Bewertung 08.10.2005: Cooles Flaschendesign. Cooler Aufreiß-Nippel. Cooler Name. Cooles Bier. Ja, so kann man dieses Bier aus Rosenheim beschreiben. Es handelt sich hier um das "Auerbräu 111 Zwickl". Die Zahl ist die Anzahl der Jahre von der Gründung der Brauerei im Jahre 1889 bis zum Jahr 2000. Und es ist verdammt jung geblieben. Zumindest vom Äußeren. Aber auch geschmacklich kommt es richtig gut. Typisch für ein Zwickl ist die naturtrübe Farbe. Und die ist auch hier präsent. Und ein leckerer Geschmack. Richtig süffig ist dieses Bräu. Dazu passt diese leichte Nussigkeit des Malzes. Der Hopfen hält sich schön zurück. Und der Abgang ist sehr lang und absolut bekömmlich. Tja, was will man mehr? Vielleicht einen etwas ausgeprägteren Abgang. Lang ist nicht immer ausreichend. Trotzdem sehr lecker und sehr zu empfehlen. 9 von 10 Punkten.

Bewertung 06.10.2013:
Was für ein Zufall... Fast auf den Tag genau von acht Jahren stand das "Auerbräu 111 Zwickl" das letzte Mal vor mir. In derselben Flasche, mit einem anderen Etikett. Geblieben ist der Inhalt. Zumindest nach den technischen Daten: Das Zwickl hat immer noch 5,0%vol. und einen Stammwürzegehalt von 11,8%. Ob es noch genauso lecker schmeckt, werden wir gleich wissen... Hefetrüb ist es, der Schaum ist eher so lala. Wahrscheinlich spekuliert man darauf, dass dieses Bier ausschließlich aus der Flasche konsumiert wird.
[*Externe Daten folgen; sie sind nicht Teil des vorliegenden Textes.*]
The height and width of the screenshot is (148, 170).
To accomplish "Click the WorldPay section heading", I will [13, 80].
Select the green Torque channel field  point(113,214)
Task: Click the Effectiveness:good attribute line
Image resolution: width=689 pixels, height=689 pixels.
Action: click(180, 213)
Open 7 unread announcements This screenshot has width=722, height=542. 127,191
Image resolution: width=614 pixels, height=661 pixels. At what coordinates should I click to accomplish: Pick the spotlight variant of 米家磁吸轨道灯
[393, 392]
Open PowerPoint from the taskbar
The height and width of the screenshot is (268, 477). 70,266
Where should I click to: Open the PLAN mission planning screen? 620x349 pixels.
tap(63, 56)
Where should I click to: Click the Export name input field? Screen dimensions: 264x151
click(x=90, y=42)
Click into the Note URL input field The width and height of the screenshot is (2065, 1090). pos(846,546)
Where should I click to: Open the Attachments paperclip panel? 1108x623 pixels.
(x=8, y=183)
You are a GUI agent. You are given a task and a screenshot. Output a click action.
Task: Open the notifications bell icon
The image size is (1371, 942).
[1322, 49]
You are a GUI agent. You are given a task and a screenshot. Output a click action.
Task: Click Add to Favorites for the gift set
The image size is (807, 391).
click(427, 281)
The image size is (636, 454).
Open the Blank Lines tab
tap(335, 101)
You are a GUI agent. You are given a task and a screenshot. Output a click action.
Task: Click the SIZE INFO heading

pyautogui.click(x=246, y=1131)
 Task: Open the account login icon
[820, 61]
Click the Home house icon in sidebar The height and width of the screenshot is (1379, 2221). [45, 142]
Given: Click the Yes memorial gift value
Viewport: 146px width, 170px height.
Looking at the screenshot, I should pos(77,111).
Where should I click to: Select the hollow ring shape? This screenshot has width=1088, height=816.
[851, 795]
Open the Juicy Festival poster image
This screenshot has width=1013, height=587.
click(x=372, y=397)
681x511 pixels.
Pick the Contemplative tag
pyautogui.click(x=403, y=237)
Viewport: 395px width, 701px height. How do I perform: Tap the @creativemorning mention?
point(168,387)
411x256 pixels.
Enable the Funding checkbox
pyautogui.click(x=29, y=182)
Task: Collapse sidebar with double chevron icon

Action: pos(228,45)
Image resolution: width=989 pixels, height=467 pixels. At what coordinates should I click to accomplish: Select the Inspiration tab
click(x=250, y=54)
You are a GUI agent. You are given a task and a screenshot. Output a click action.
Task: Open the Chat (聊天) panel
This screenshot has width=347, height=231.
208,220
Mitnichten. Der Antrunk ist leicht spritzig und gar nicht mal so übel. Eine dezente Würzigkeit ist zu schmecken, der Hopfen macht einen guten Job. Nun, alles andere wäre bei einem Zwickel, also einem unfiltrierten Pilsener ungewöhnlich. Das Malz ist im Hintergrund minimal süßlich, das ist soweit absolut in Ordnung. Und durch die Hefenote wirkt das "111 Zwickl" auch etwas geschmeidiger. Insgesamt kein Überbier, aber dennoch lecker und bekömmlich.Wenn auch nicht mehr ganz so überragend wie noch beim letzten Mal. Deshalb... 7 von 10 Punkten.